Document text
╔══

Despite the Clinton administration's best efforts to provide universal health insurance, 41 million Americans are still without it 10 years later. President Bush is practically silent on the subject, and nowhere in government or the private sector is the makings of a national plan that would extend this benefit to people of modest means.
In 2003 a nationwide "medigap" persists for workers who make too much money to be eligible for Medicaid yet lack the kind of compensation that includes employer-provided health insurance.
Fortunately for Pittsburgh, Catholic Charities is trying to respond the best way it knows how -- by raising $2.5 million to open and run a Downtown medical clinic within the next year. The clinic, in the organization's office at Ninth Street and Liberty Avenue, would use volunteer doctors, nurses and pharmacists to give free medical services to uninsured patients.
Bishop Donald Wuerl launched the fund drive last week with a $250,000 donation and a challenge for other givers to take part. Until the United States solves its chronic under-insurance problem, more noble efforts like these will be needed to bolster the health of people who have no other options.
As information released this week shows, the problem is growing. Cover the Uninsured Week, a nationwide campaign spawned by the AFL-CIO, the Chamber of Commerce, the Business Roundtable, foundations and the health-care industry, was launched Monday to remind Americans of the unmet need.

╚══

Information
╔══

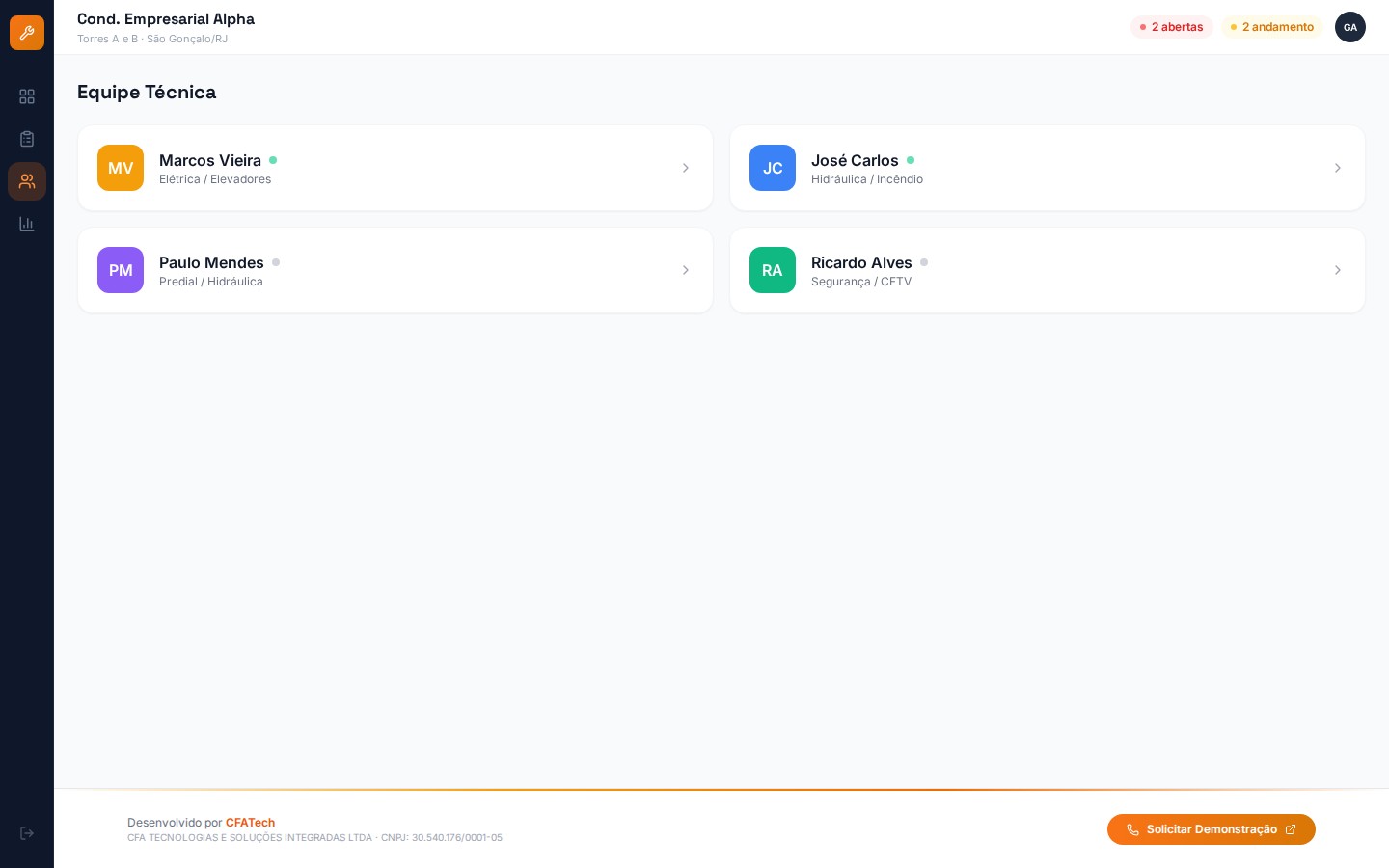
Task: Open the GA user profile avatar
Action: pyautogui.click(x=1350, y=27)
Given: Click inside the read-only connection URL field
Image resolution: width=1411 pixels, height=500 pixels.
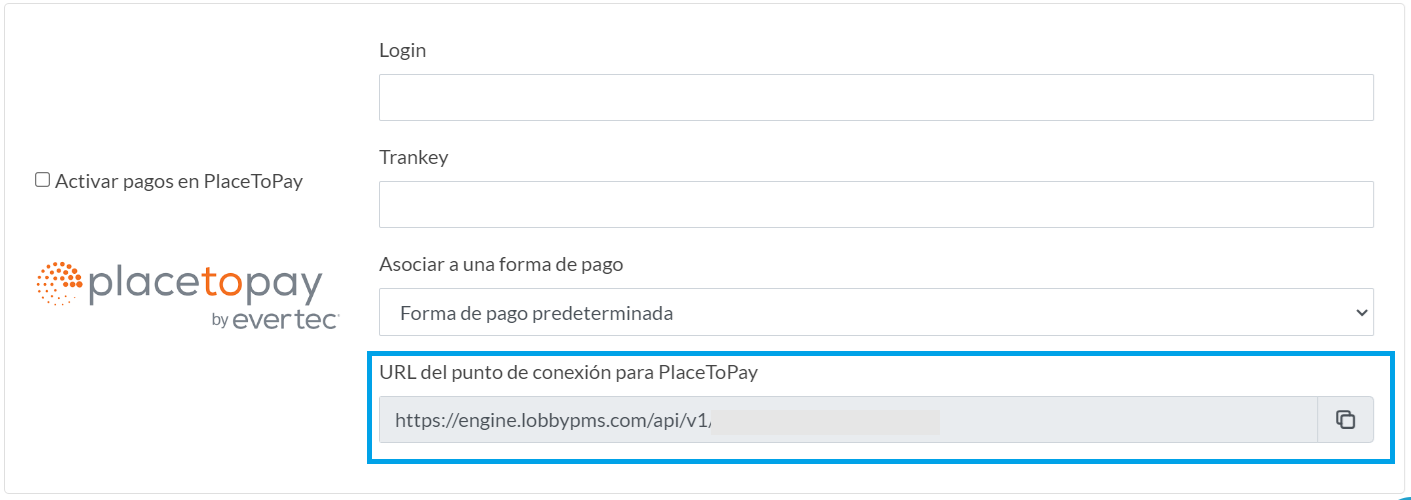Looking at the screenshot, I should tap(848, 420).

╚══
╔══

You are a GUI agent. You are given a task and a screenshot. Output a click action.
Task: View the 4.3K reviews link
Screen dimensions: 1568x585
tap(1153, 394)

╚══

Exercise tasks
a. Print the text on uninsured Americans between "Despite the Clinton" and "to uninsured patients.", inclusive.
b. Write what comes next in the text on uninsured Americans, starting after its last sentence.

Answers
a.
Despite the Clinton administration's best efforts to provide universal health insurance, 41 million Americans are still without it 10 years later. President Bush is practically silent on the subject, and nowhere in government or the private sector is the makings of a national plan that would extend this benefit to people of modest means.
In 2003 a nationwide "medigap" persists for workers who make too much money to be eligible for Medicaid yet lack the kind of compensation that includes employer-provided health insurance.
Fortunately for Pittsburgh, Catholic Charities is trying to respond the best way it knows how -- by raising $2.5 million to open and run a Downtown medical clinic within the next year. The clinic, in the organization's office at Ninth Street and Liberty Avenue, would use volunteer doctors, nurses and pharmacists to give free medical services to uninsured patients.

b.
As part of the event, the Allegheny County Health Department released a new survey showing that 150,000 county residents, or about 12.5 percent, lacked health insurance last year. Although a statewide percentage isn't available for 2002, that's higher than the 9.2 percent in Pennsylvania who were uncovered in 2001.
Nationwide, the 41 million, or 14 percent of the population, in last year's U.S. Census estimate had no insurance for all of 2001. But a new survey done by Families USA, part of the Robert Wood Johnson Foundation, said last week that in a two-year period, 2001-02, 75 million Americans, or 26 percent, were without health insurance for at least some time.
Some, no doubt, were going through job transitions. Others were like the 4 percent in Allegheny County last year who made more than $50,000 a year but still chose not to buy coverage.
But the bulk of the uninsured are low-wage workers who are taking risks with their health, while creating higher insurance premiums for everyone else by using a hospital emergency room as their primary-care physician. That's why businesses and insured workers also would benefit from a program that provides universal coverage.
Try as it might, the promising medical clinic being sought by Catholic Charities can't deliver that. Only Washington can, but not many people there seem to be interested.